# How do I open an international music competition



## rattzzable

:tiphat:Since it is in its early beginnings I would like to gather as much info as possible, i have the concept ready, category's, theme, laureate prizes, and I am seeking for a jury, and have possible sponsors already. How to attract a high profile jury, what would their price be/ circa, and I need info on copyrights, details about filming, tv rights, cd making. And i was thinking if it would be difficult to find a high musical patron for the style based excellency every info will be very helpful, much obliged.


----------



## Sid James

I don't have a clue, it's way out of my league.
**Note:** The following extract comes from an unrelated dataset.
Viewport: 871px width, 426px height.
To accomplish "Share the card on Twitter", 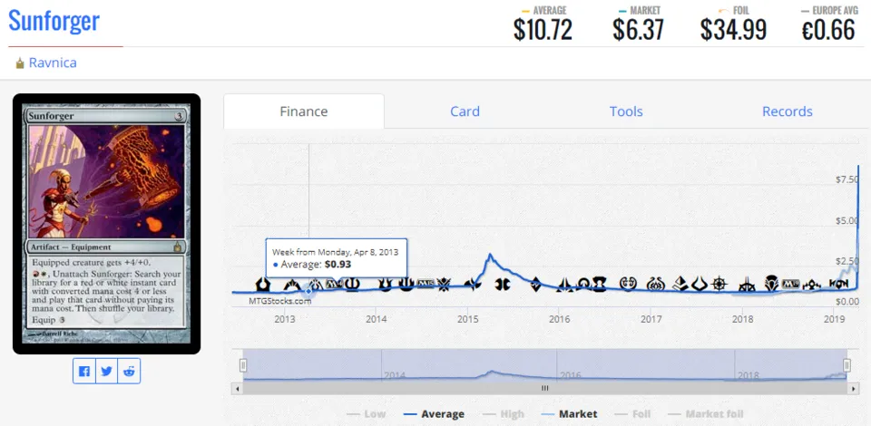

But -

...there is a member here on this forum, his name is *Delicious Manager*, send him a private message, he may be of assistance...


----------



## rattzzable

It will be an international composition competition and i don't want to disclose any more info so I'll stay on the public side, cause i need to establish it firmly the first year and launch big, hopefully in 2012.


----------



## Polednice

I think Sid James's suggestion was not to talk to DM to reveal more info, but to target your questions to someone actually of use - 99% of people on this forum will have no idea whatsoever how to answer your question; we're fans, not business people.


----------



## rattzzable

I am also a fan and a music lover, i honestly dont want this to be a place for money making, or my own music establishment, i was a music university student and had to leave the academy for reasons of personal tragedy, witch has left my music performing impared, hopefully not for life, i want to see the thoughts of composers here in terms of what would they expect to get of the competition, like in affirming them selves through the jury name accomplishments, money to provide them for their schooling, and other benefits, like, cd making, or a masterclass, or rather a tour with a chamber orchestra, or a 1 time gig with a strong orchestra. Since i have been very very influenced with Beethoven and the Maestro has no composition comp, witch i see as a tragedy I want to establish it, but i need to see all aspects of thinking, marketing is secondary since the name is a brand in it's self


----------